Kerry Buckley

What’s the simplest thing that could possibly go wrong?

Archive for November, 2009

Managing gems in a Rails project

2 comments

Over the years I’ve tried a number of approaches for managing gem dependencies in a Rails project. Here’s a quick round-up of what I’ve tried, and the pros and cons of each.

Just use what’s on the system

This is probably most people’s default approach when first starting with Rails. Just sudo gem install whatever you need, require the appropriate gems (either in environment.rb or in the class that uses them), and you’re away.

This mostly works OK for small projects where you’re the only developer, but you still need to make sure the right gems are installed on the machine you’re deploying the application to.

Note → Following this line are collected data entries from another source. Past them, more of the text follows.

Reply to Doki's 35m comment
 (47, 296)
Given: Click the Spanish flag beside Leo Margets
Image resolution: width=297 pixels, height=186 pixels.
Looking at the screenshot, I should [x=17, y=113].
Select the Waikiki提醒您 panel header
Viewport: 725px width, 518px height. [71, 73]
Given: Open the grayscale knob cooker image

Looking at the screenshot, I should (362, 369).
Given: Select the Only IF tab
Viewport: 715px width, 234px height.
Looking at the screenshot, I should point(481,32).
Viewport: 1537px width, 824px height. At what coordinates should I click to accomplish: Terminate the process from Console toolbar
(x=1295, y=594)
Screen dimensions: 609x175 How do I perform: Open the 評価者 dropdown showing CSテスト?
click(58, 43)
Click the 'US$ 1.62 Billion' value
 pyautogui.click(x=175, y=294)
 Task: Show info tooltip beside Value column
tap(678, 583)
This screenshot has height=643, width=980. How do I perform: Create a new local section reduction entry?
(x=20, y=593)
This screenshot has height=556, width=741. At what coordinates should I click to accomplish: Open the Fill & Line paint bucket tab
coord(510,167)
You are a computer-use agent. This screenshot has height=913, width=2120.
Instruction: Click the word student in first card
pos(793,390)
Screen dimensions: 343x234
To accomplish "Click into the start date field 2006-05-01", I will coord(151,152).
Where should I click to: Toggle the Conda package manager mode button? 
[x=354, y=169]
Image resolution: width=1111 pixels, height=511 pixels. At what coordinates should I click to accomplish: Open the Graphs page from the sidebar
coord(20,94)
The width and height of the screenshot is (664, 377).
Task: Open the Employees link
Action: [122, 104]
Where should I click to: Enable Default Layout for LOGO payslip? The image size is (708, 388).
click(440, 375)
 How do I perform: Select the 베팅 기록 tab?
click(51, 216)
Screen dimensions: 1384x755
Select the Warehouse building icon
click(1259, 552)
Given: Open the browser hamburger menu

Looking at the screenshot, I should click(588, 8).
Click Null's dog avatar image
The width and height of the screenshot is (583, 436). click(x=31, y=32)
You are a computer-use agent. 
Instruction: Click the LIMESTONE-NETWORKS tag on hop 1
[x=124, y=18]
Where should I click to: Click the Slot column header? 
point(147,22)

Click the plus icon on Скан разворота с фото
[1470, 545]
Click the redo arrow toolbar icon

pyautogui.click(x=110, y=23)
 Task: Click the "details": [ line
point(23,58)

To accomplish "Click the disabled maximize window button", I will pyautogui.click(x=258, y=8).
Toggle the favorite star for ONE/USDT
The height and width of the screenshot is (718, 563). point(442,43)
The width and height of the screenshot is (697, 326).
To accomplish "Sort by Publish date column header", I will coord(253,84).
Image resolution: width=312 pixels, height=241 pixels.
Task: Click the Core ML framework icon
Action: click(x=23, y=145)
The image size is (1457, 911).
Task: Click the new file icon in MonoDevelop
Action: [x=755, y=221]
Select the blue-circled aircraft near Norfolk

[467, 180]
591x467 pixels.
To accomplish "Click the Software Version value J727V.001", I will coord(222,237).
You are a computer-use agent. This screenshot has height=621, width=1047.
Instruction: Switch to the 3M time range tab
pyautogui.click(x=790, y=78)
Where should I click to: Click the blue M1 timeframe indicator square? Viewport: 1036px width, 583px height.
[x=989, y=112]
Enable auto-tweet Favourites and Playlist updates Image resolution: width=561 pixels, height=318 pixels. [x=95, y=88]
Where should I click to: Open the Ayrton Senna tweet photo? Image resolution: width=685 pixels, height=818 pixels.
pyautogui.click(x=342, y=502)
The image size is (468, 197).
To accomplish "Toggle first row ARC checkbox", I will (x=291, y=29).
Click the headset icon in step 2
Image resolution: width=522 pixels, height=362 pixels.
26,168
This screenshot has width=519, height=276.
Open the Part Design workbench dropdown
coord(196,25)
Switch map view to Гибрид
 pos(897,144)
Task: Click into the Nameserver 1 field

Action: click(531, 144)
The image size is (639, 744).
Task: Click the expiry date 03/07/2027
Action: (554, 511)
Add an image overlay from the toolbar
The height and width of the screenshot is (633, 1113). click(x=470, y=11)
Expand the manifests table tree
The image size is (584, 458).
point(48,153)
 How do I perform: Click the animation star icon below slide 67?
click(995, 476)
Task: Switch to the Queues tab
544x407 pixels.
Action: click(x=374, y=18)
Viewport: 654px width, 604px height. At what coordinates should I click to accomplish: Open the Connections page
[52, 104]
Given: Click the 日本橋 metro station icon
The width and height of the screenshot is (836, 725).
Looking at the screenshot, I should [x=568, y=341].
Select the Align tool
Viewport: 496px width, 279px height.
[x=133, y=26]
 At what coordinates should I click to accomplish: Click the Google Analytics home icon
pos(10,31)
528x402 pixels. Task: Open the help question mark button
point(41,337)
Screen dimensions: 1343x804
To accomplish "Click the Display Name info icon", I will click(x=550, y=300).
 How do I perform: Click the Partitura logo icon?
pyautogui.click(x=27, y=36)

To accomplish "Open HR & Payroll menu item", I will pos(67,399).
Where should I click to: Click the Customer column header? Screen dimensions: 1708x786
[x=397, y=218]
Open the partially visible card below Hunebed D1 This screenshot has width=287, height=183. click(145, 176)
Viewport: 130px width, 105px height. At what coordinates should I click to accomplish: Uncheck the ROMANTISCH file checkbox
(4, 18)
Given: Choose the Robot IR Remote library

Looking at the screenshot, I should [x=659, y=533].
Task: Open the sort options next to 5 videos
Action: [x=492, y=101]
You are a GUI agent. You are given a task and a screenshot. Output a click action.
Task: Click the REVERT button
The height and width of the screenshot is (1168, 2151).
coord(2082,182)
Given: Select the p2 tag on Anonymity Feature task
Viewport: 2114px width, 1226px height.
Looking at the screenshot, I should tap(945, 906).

Worse, though, is what happens when you come back to the project after a while, various gems have been updated, and things mysteriously don’t work any more. Not only do you have to mess around getting the code to work with the latest gem versions, but you probably don’t even know exactly which versions it used to work with.

Freeze (unpack) gems

I think I first came across this technique in Err the Blog’s Vendor Everything post. The idea is to install copies of all your gems into the project’s vendor/gems directory, meaning that wherever the code is running, you can guarantee that it has the correct versions of all its dependencies.

This got much easier in Rails 2.1, which allowed you to specify all your gems using config.gem lines in environment.rb (you can also put gems only needed in specific environments in the appropriate file, eg you might only want to list things like rspec and cucumber in config/enviroments/test.rb). You can then run sudo rake gems:install to install any gems that aren’t on your system, and rake gems:unpack to freeze them into vendor/rails, and be sure that wherever you check out or deploy the code, you’ll be running the same versions of the gems. There’s even a gems:build task to deal with gems that have native code (but more on that later).

Subsequent versions of Rails have improved on the original rake tasks – dependencies are now handled much better, for example – but there are still a few problems. The main one is the handling of gems that are required by rake tasks in your project, rather than just from your application code.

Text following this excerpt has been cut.